The best of the best
My favorite novel of the lot was The Rehearsal by Eleanor Catton. Half the story is told inside a saxophone teacher's studio, and the other half is told somewhat from the perspective of a young man in his first year of acting school. Except the narrators are unreliable and it isn't even clear if what is happening is real or part of a play. I almost forgot to eat lunch one day because I was so immersed in it.

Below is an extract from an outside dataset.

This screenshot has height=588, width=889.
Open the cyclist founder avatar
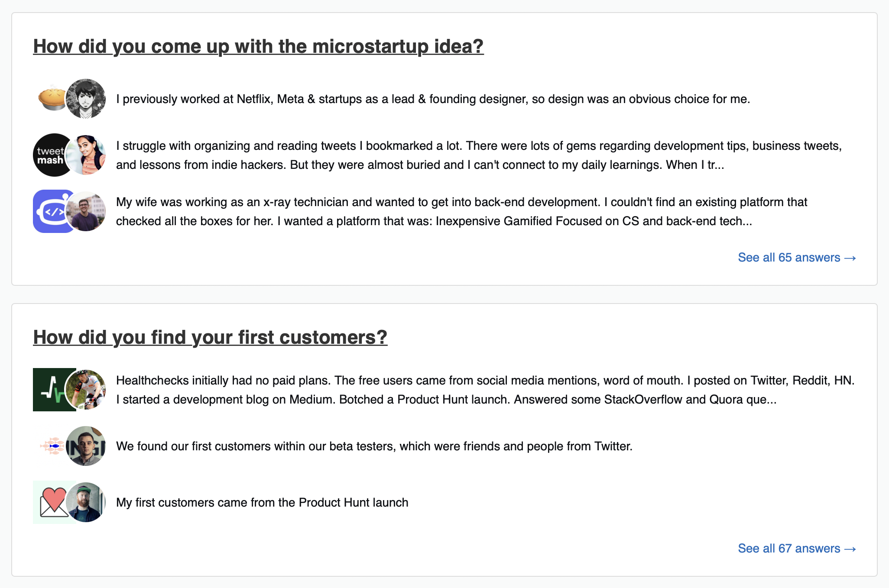86,390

Really good and worth the read
An imaginary friend, or a ghost, or a personality? You can decide, but In This Way I Was Saved by Brian DeLeeuw is disturbing and yet I couldn't put it down!!! The narrator kind of doesn't exist and he also doesn't understand everything he sees. I wish the end had been more fleshed out but I continued to think about it after I was done.

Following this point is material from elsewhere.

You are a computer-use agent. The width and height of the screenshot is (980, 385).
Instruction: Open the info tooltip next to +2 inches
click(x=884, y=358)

The Still Point by Amy Sackville was a journey inside an isolated woman's life to discover the romance of her grandparents in the Alaskan tundra. Impossible to explain but beautifully written.

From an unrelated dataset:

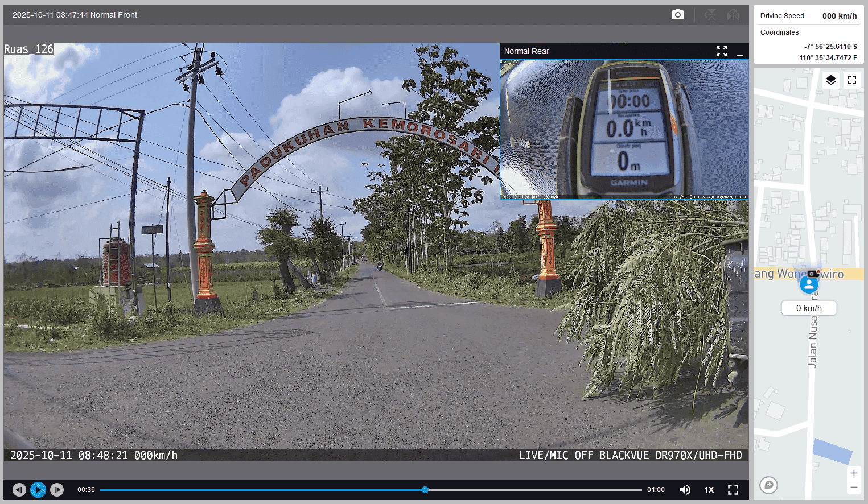Flip the video vertically

tap(710, 15)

Interesting reads, but optional
The Girl with the Glass Feet by Ali Shaw is actually one I read before I knew about the prize. It was set on a cold weather island, so I thought it was made for me, but I remember very little of it. It was an easy read, but forgettable.
Desperation and reconciliation plague a family in Ireland, in The Road to the Sea by Ciara Hegarty. It was bleak and not wimpy.
I think a Room by Emma Donaghue is a better book about a child growing up with one parent in an isolated setting, but And This is True by Emily Mackie had some interesting quirks too.
Both Family Planning by Karan Mahajan and Black Mamba Boy by Nadifa Mohamed have interesting settings and tell new stories, which I imagine is the reason they both made the short list. I personally felt that I would have rathered a different author tell the story, if that makes sense. In Family Planning the story just goes nowhere, although the characters are fascinating. In Black Mamba Boy there is too much crammed into 280 pages, so the entire novel just feels scattered.
So there you go. The selectors agree with me on The Rehearsal for the short list, but we'll have to wait until December to find the verdict.